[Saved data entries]
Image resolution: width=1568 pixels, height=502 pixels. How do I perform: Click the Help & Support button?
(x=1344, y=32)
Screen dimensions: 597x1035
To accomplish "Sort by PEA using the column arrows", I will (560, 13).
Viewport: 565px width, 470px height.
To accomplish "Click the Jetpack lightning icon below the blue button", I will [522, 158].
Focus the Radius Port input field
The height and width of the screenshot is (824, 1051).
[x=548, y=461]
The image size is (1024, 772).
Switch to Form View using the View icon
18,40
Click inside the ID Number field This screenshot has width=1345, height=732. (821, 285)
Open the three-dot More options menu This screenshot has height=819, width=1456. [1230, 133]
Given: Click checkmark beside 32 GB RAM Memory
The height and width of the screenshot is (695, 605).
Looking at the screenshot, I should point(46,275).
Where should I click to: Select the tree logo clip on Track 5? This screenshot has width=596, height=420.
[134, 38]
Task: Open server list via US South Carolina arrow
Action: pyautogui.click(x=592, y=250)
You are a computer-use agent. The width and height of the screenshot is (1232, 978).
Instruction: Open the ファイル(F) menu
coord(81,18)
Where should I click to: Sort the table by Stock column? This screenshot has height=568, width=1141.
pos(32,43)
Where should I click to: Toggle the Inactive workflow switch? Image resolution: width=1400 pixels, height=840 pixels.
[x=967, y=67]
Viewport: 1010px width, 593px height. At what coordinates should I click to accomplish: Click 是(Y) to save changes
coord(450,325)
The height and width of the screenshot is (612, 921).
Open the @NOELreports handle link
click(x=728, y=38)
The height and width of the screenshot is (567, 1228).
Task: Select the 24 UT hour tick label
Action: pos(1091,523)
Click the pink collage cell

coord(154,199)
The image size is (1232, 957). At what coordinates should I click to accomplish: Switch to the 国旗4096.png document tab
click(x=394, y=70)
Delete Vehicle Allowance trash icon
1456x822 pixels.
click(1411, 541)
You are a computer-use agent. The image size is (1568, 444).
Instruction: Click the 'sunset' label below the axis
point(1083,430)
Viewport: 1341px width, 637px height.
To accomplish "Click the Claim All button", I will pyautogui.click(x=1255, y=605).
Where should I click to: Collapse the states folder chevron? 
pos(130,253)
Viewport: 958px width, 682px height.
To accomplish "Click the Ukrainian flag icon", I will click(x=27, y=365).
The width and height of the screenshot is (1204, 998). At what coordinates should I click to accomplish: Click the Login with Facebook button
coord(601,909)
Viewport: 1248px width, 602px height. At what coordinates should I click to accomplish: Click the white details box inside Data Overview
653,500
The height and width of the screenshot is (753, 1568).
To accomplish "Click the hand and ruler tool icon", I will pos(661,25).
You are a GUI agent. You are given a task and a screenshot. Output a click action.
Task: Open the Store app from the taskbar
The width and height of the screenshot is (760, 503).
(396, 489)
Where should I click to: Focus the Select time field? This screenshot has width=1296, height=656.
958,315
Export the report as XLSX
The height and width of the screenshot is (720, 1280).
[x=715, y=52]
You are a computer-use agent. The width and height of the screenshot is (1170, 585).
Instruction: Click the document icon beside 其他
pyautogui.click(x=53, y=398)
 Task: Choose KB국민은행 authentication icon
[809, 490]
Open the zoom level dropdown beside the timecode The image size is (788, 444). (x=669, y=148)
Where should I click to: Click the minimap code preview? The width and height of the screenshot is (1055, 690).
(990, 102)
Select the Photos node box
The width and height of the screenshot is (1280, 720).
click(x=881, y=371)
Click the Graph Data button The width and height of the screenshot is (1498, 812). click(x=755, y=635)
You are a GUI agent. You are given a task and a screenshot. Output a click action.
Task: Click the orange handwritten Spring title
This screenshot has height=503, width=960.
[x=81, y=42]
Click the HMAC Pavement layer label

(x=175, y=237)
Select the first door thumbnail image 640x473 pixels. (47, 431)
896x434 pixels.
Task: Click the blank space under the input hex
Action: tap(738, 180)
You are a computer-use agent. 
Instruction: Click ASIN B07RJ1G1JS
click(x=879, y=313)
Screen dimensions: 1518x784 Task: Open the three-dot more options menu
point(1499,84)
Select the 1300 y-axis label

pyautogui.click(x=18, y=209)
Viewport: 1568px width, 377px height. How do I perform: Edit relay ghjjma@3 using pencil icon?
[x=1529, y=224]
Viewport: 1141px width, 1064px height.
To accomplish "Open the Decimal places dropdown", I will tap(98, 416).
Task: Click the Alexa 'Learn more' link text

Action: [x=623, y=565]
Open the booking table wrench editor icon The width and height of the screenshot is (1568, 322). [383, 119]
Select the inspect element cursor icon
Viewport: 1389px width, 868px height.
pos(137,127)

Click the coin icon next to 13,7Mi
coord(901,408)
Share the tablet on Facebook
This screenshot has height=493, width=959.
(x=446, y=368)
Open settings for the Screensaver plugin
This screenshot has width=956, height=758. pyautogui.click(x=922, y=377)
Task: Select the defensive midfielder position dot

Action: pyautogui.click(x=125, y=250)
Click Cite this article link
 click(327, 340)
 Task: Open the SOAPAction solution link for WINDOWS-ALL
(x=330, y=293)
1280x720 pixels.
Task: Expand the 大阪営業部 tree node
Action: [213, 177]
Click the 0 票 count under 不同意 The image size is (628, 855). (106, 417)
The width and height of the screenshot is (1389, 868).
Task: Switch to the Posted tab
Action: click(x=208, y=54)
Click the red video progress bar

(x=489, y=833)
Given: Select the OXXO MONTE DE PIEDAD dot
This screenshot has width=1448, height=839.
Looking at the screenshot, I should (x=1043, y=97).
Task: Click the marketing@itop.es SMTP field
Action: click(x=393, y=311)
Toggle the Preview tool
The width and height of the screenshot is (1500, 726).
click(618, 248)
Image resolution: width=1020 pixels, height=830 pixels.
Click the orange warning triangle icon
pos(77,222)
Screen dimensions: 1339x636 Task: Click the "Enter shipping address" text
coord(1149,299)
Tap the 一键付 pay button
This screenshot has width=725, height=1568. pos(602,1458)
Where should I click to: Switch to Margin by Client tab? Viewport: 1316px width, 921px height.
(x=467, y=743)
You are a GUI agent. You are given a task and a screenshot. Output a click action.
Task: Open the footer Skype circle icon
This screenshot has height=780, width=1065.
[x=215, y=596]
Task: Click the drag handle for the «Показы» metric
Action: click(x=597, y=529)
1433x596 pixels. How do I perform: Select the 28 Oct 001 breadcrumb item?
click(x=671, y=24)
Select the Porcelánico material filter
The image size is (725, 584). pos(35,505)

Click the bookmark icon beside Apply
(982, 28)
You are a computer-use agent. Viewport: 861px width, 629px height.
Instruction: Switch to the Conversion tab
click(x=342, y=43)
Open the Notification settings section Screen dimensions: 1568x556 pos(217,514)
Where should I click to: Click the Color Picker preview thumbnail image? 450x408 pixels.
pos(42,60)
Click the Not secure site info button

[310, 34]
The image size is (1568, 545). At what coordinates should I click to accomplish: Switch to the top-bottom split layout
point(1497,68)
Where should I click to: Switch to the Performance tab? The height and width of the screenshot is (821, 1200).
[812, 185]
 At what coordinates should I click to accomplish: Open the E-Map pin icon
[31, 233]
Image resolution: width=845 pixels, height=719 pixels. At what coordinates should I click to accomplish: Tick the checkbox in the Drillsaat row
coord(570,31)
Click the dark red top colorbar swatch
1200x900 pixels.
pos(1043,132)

▶ ASSIGNED TASK:
What lines above hold the word "will"? List them all.

▶ ANSWER:
To accomplish "Sort by PEA using the column arrows", I will (560, 13).
To accomplish "Click the Jetpack lightning icon below the blue button", I will [522, 158].
To accomplish "Click the Claim All button", I will pyautogui.click(x=1255, y=605).
To accomplish "Click the Ukrainian flag icon", I will click(x=27, y=365).
To accomplish "Click the hand and ruler tool icon", I will pos(661,25).
To accomplish "Open the Decimal places dropdown", I will tap(98, 416).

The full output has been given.